Russen-Boykott Aktuell sieht es nicht so aus, als ob Europa einen offiziellen Boykott von Öl und Gas aus Russland ausruft. Dabei muss man unterscheiden: Erdöl gibt es genug auf Welt. Es ist jetzt de facto schon so, dass Händler aus Russland kaum etwas kaufen. Daher liegt der Preis für Öl aus dem Ural um 30 Dollar unter jenem der Sorte Brent. Trotzdem lehnen es viele aus politischen Gründen ab, dort zuzugreifen. Anders ist es bei Gas, dass eben nicht unbegrenzt am Weltmarkt verfügbar ist.

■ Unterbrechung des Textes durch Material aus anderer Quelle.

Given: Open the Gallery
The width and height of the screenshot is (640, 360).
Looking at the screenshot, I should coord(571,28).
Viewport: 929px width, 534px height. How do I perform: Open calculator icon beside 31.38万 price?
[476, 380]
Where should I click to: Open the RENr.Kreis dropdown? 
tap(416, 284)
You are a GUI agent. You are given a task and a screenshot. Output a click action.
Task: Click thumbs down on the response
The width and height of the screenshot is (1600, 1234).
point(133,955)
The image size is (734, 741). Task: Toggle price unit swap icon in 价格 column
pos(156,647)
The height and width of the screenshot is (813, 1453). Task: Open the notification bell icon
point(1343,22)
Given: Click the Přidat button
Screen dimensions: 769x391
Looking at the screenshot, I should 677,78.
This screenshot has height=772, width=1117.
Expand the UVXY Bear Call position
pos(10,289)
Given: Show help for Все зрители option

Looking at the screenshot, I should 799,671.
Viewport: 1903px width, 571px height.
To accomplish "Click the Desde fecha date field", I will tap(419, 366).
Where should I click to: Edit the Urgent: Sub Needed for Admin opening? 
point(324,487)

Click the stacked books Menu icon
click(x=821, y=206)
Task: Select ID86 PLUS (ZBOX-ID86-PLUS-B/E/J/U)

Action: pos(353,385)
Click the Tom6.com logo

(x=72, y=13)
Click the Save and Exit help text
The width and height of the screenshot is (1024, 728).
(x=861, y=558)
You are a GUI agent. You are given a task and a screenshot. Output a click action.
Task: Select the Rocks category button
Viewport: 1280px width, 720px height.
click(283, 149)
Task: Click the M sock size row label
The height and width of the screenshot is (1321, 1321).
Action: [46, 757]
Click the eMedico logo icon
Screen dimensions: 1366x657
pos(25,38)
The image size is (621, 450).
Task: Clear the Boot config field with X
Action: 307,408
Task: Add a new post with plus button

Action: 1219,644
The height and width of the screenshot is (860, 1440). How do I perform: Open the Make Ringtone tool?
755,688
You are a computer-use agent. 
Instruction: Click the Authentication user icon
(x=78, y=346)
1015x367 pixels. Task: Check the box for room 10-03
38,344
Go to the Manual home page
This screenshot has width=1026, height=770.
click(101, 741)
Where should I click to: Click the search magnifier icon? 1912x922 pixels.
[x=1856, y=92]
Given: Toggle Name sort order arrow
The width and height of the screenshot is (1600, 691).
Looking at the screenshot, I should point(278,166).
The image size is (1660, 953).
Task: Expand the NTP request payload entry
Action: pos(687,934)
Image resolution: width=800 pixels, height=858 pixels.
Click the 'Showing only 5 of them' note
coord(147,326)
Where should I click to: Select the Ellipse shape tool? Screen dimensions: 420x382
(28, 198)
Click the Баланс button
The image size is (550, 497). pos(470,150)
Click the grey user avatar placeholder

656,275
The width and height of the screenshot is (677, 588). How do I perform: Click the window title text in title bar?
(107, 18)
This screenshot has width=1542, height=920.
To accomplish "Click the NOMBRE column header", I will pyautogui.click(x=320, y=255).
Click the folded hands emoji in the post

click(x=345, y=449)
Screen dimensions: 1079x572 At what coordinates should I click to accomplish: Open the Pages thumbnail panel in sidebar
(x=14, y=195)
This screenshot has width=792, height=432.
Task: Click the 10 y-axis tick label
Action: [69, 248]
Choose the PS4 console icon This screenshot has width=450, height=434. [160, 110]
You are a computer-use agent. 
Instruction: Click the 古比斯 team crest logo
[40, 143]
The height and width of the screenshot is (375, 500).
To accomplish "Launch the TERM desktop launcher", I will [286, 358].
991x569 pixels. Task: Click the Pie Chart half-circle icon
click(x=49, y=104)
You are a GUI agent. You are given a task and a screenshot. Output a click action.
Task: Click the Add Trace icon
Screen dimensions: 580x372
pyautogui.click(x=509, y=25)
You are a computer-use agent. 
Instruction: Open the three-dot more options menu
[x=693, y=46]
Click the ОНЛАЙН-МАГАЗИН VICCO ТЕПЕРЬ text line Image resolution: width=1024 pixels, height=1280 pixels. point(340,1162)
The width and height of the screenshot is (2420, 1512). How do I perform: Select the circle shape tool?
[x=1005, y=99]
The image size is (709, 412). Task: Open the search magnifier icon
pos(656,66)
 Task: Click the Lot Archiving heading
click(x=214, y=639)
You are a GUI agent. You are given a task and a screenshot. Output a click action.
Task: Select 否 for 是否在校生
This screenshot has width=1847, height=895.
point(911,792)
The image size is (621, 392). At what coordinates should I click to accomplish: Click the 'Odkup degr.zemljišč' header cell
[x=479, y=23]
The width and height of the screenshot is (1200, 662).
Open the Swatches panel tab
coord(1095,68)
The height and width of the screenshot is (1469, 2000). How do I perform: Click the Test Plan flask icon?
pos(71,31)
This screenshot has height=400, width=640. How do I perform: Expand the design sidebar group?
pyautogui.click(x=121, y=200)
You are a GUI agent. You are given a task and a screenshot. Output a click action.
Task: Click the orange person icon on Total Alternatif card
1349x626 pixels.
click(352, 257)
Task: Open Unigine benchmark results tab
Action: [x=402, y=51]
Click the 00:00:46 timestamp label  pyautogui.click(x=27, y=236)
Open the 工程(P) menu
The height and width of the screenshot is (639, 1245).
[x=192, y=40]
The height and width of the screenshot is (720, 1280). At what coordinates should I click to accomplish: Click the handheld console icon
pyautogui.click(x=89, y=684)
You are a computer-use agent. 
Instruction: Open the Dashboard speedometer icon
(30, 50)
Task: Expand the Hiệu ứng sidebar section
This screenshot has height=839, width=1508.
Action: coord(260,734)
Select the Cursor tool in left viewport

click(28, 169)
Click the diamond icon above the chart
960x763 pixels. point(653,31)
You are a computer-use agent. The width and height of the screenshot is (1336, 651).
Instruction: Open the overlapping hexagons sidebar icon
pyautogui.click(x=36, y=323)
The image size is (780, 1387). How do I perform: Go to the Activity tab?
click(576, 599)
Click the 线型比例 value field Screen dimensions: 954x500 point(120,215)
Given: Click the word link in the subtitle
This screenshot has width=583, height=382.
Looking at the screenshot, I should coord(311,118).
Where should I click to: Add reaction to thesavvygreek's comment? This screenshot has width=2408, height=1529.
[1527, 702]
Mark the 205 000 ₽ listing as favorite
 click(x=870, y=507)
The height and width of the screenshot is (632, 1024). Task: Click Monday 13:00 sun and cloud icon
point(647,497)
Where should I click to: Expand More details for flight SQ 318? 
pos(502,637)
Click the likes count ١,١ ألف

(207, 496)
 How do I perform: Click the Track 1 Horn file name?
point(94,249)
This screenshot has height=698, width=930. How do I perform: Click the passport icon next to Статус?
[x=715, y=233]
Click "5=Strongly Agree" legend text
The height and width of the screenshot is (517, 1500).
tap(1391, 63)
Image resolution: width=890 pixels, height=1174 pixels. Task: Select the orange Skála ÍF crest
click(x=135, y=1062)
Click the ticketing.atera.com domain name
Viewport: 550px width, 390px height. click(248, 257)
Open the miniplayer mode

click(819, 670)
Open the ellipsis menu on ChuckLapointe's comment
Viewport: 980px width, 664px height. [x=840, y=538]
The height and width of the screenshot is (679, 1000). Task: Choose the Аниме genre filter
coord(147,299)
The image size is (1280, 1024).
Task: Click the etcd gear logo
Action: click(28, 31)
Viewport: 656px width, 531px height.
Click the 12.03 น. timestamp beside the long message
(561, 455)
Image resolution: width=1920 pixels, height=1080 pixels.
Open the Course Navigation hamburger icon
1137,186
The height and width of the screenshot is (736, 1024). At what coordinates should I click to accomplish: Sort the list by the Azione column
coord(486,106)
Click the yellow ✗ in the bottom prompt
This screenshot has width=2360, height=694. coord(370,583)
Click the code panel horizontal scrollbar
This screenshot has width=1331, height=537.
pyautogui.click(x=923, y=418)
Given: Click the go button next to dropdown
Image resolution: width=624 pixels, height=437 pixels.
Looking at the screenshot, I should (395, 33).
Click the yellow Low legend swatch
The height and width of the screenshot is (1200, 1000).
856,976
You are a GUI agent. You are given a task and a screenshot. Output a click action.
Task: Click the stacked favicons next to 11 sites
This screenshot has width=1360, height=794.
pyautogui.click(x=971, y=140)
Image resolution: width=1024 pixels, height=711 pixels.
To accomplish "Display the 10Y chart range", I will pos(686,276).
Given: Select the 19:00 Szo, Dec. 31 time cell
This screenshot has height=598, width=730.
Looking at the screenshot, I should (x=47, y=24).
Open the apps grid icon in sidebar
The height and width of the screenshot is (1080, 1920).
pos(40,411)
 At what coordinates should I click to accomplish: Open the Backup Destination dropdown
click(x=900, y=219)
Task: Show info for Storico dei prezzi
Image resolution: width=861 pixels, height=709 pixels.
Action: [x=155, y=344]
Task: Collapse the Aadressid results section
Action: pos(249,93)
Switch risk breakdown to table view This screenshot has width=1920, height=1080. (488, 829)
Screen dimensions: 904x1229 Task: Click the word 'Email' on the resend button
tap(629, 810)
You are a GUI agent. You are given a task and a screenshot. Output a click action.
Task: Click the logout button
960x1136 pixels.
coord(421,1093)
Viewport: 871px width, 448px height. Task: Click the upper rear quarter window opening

Wo Gas billig ist Die Amerikaner zahlen im Inland nur ein Fünftel von dem Preis, den eine Megawattstunde in Europa kostet. Das vielzitierte Flüssiggas ist bei uns deswegen so teuer, weil es für den Transport erst verflüssigt wird, per Schiff übers Meer kommt und dann wieder in eine Pipeline eingespeist wird. Österreich hat keinen Anschluss an diese Pipelines, wir beziehen das Russengas aus zwei Leitungen über die Ukraine und über die Nord Stream 1 aus Nordosten. Daher ist die Abhängigkeit so groß.
Industrie zittert Ein Ausfall der Gazprom-Lieferungen würde zu einem Super-GAU in der heimischen Industrie führen. Von den Papier- und Kunststofferzeugern bis hin zur voestalpine müssten Produktionen abgeschalten werden, viele Gaskraftwerke würden nicht mehr laufen. Das Wifo schätzt, dass Österreich in eine Rezession rutschen würde, ohne Gas wäre das BIP um 2-4 Prozentpunkte niedriger. Ein Szenario, dass sich niemand wünscht.